Let's turn to our growth trajectory, highlighting the dynamic expanding of a strong financial performance. Revenue has grown steadily at 5.6% CAGR since 2020, driven by a customer base expansion, higher ROI, and meaningful market share gains. Profitability is rising even faster. EBITDA has grown at 10.7% CAGR, with an improving margin, reflecting the disciplined and efficient operations. Our growth is underpinned by strategic investments and innovations. We continue to enhance our network, deploying advanced technologies like narrowband IoT. All within the efficient CapEx to revenue approach. The strong execution translates into a robust cash flow profile, with the cash conversion improving from 47% in year 2020 to 72% over the last four quarters. In summary, Ooredoo Kuwait is driving profitability, growth in a stable, digital-savvy market. Strategic investments in network performance, digital services, and AI-driven customer engagement are boosting the satisfaction.

Market share and our Group, strong operational efficiency, and technological leadership are delivering sustainable cash flow and long-term value, positioning us for continued growth and for capturing future market opportunities. Thank you. I now hand it over to Luelle.

Luelle Pillay
Head of Investor Relations, Ooredoo Group

Finally, we conclude our country deep dive in North Africa with Roni Tohme, Chief Executive Officer of Ooredoo Algeria, who has been at the helm since August 2023. Algeria contributes 13% to both group revenue and adjusted EBITDA. Over to you, Roni.

Roni Tohme
CEO, Ooredoo Algeria

Good afternoon, everyone. I'm happy to discuss the Algeria market with you this afternoon. Algeria is quite a stable developing economy, expected to grow at 4%-5%. The key drivers are sizable and young population and stable exports of hydrocarbons and other natural resources. The mobile market is rapidly expanding, driven mostly by consumption and penetration expansion.

Our Group has been growing in recent years, again driven mainly by consumption expansion. Ooredoo is the number three player in terms of subscribers and is a very close number two in terms of revenue. Ooredoo in Algeria is a pure-play mobile and predominantly prepaid operator, with a strong history of ARPU expansion in previous years. As of H1 2025, we have served about 14.5 million customers, mostly prepaid.

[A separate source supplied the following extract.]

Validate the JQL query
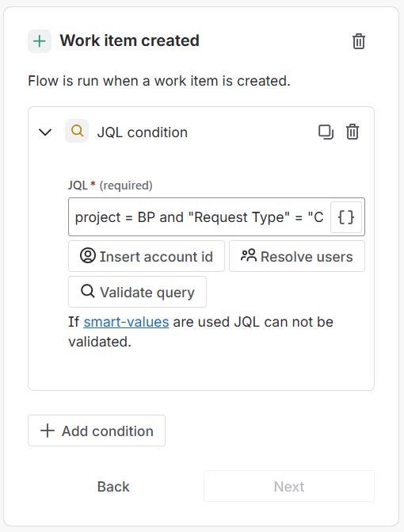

We are rapidly expanding market share and now contesting the number two spot in the market in terms of revenue. Our growth is profitable. We are expanding EBITDA margin while growing the revenue. We are the only international brand in the market, well-positioned to win among the younger and urban audience. 5G and device importation bandwidth are the key drivers of our growth in the near future.

Our network quality leadership is our key success factor in contributing to our leadership and customer experience, CSAT. We are a nationwide leader in CSAT in the last eight quarters. We continue investment into the network, focusing primarily on 4G coverage improvement and 5G readiness. Low fiberization of sites is an obstacle for us. However, in Algeria, we have to rely on incumbents' dark fiber. Digitalization of recharge and customer service channels, promoting the usage of our app, are the key current and future drivers of profitability and CSAT improvement. We have pioneered a very successful approach to network rollout. It combines AI-enabled data science toolkits that help us ensure optimal choices for network densification, which in turn ensures quicker payback and higher return on capital.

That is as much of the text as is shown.